Justin Turpel, président de la section fonction publique de la FNCCTFEL, acquiesce : « En réduisant l’indemnité de stage à 80 pour cent du premier salaire et en prolongeant sa durée d’une année, l’État non seulement rend leur départ dans la vie active plus difficile – par exemple, ce sera plus difficile de contracter un prêt hypothécaire et ceux qui en ont déjà un avant de rejoindre la fonction publique auront du mal à le rembourser tous les mois –, mais en plus, il les précarise d’une manière que jamais aucun patron privé ne pourrait se permettre. » Si, selon le droit du travail, la période d’essai d’un contrat à durée illimitée ne peu dépasser six mois, une période probatoire de trois ans équivaudrait, selon Justin Turpel, à une période d’essai de cette durée, car le statut permettrait de licencier le stagiaire à tout moment, sans avoir à invoquer de motif grave.

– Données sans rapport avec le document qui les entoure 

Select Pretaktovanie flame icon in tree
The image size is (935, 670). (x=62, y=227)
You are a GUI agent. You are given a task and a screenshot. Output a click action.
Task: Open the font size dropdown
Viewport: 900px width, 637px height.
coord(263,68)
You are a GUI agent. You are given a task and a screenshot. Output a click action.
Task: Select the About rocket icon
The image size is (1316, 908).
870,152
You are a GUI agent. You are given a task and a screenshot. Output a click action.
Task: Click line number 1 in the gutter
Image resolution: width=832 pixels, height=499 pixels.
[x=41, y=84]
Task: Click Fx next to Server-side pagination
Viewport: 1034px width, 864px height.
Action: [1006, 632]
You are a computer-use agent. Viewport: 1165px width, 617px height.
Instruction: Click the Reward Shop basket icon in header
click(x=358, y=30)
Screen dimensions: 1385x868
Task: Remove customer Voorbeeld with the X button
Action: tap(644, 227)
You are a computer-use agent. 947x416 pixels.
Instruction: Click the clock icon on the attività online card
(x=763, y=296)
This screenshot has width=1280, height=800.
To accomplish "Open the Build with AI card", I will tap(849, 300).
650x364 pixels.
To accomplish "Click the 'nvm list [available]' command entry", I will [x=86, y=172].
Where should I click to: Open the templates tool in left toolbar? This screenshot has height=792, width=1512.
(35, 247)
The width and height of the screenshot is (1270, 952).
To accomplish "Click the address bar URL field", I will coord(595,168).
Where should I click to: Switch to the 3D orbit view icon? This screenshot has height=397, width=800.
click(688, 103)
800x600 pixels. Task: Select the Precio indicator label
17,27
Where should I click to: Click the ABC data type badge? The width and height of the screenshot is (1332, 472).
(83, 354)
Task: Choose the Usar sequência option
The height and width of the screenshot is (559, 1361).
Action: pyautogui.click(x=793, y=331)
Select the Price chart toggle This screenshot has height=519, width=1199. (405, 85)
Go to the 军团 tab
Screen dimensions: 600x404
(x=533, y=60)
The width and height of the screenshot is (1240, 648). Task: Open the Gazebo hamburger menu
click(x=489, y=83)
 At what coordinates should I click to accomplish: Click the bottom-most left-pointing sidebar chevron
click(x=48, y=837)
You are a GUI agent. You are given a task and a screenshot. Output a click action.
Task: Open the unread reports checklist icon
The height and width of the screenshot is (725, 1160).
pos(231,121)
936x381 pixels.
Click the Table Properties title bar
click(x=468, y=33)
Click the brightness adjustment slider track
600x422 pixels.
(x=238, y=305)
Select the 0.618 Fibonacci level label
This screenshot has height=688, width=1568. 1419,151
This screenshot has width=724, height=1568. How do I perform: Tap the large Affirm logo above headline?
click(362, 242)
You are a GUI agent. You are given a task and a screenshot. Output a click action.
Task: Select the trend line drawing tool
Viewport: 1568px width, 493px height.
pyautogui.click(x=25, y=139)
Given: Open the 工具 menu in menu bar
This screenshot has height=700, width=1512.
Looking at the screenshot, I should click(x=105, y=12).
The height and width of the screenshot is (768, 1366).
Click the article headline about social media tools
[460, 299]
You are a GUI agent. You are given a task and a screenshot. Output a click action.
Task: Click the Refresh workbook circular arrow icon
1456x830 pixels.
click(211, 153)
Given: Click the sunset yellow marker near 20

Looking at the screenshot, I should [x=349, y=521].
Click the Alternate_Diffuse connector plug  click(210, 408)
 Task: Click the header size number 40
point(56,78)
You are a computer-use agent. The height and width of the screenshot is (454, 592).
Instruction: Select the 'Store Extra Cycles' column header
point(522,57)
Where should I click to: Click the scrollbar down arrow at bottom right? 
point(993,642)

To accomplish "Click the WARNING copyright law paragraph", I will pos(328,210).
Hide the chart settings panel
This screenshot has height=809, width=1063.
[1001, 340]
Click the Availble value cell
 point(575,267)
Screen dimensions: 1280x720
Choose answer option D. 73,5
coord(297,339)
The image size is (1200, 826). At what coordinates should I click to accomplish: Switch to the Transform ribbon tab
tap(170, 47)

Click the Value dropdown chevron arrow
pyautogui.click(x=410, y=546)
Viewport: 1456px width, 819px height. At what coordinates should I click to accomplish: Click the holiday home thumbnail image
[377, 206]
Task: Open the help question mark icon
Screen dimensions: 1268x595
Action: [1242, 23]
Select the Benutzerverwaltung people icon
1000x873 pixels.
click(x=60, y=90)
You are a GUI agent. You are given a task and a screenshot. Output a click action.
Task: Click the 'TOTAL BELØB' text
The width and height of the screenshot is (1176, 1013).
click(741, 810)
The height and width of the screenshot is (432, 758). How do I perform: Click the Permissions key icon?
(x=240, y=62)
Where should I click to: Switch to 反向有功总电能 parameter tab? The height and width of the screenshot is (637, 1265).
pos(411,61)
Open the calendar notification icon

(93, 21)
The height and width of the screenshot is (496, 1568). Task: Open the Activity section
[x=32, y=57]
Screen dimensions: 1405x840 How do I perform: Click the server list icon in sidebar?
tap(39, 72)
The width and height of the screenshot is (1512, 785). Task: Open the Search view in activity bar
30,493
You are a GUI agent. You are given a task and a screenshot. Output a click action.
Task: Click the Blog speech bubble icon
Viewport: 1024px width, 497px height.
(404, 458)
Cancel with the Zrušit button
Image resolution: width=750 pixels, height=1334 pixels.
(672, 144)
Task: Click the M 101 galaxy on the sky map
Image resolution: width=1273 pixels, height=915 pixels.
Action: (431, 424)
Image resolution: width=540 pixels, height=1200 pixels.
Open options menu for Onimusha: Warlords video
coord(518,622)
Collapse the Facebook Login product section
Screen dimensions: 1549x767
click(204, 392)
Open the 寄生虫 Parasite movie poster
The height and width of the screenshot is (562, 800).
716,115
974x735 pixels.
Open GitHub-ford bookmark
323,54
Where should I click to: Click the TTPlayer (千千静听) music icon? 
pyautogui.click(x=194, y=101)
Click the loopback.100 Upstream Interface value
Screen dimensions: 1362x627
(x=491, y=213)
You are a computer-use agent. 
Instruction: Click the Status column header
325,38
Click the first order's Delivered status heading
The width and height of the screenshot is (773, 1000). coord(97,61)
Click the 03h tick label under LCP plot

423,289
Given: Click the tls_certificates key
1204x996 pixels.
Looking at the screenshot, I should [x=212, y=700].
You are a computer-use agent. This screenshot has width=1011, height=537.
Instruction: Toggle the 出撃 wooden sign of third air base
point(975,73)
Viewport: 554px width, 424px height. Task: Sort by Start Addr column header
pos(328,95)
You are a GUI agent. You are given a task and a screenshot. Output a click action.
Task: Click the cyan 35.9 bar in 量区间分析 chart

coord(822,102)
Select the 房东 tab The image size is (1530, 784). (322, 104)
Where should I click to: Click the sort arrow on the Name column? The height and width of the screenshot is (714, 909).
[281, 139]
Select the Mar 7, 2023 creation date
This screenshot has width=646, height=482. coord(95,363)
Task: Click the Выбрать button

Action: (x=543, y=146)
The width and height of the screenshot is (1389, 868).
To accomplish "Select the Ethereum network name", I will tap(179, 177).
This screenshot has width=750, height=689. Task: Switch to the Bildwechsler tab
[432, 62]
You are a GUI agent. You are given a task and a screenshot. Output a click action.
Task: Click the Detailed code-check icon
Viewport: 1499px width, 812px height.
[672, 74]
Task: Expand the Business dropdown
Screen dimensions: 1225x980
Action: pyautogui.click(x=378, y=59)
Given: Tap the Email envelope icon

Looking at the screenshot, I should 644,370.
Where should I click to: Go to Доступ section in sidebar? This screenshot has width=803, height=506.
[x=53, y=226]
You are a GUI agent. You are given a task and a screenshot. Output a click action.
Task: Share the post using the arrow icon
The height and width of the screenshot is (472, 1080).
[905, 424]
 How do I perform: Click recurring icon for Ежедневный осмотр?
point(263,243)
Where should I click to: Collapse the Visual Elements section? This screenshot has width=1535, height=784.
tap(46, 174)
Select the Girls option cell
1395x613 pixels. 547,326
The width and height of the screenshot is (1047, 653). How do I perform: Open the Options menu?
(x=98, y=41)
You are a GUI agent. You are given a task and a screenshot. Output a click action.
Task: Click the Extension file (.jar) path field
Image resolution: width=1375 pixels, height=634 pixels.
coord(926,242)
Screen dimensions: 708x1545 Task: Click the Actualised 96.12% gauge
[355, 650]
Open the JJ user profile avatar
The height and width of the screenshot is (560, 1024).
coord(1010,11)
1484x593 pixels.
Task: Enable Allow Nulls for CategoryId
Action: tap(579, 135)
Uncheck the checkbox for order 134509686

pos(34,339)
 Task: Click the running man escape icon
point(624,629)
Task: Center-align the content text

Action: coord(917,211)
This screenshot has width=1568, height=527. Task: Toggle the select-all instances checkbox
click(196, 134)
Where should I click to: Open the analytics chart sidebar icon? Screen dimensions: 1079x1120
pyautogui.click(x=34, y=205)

Pour le gouvernement, plusieurs arguments jouent en faveur d’une baisse des salaires à l’entrée, dont en premier une réduction des disparités de salaires entre les secteurs public et privé – l’étude sur les traitements réalisée pour le compte du gouvernement parle d’une différence de 15 à 20 pour cent entre les salaires de l’État et ceux du privé dans les métiers de l’industrie, de la construction et des services aux entreprises (source : Fedil), voire même de 30 à 40 pour cent entre l’État et le secteur bancaire (selon les contrats collectifs). Un deuxième argument, en faveur de la prolongation du stage, serait celui d’une amélioration de la formation. Et le troisième, l’ambition d’augmenter la fourchette entre les salaires de début et de fin de carrière1, du haut et du bas de l’échelle des grades de carrière. Mais, et dans cette appréciation, tous les syndicats se rejoignent, cela pourrait aussi simplement et banalement être une mesure pour faire des économies, afin de financer d’autres reclassements de carrières, nécessaires pour abolir des injustices existantes ou prendre en compte les diplômes selon Bologne. Le mot d’ordre du gouvernement est que toute la réforme doit pouvoir se faire avec la même enveloppe budgétaire qu’au départ du processus ; or, cet argent, il faut bien le trouver quelque part.
Justin Turpel craint encore que les principales dégradations des rémunérations se fassent de manière plus insidieuse, moins visible que ce qui a filtré jusqu’à présent des discussions bilatérales État-CGFP, notamment en classant les jeunes fonctionnaires à un échelon plus bas à l’entrée de carrière ou en espaçant les avancements automatiques dans le temps. Les projections de la commission des traitements calculent des économies de plusieurs millions d’euros par an à l’horizon 2019 en supprimant la première biennale après un an de service (moins 8,3 millions d’euros) ou en abaissant les rémunérations de début au deuxième échelon du grade de début de carrière (16,4 millions). Tout cela doit être matière à discussion, affirmait la CGFP après son entrevue avec les ministres de la Fonction publique, François Biltgen et Octavie Modert (tous les deux CSV), jeudi dernier. Les avants-projets de textes sont retirés, une prochaine réunion entre parties pour une reprise des négociations interrompues en décembre est fixée à début mai.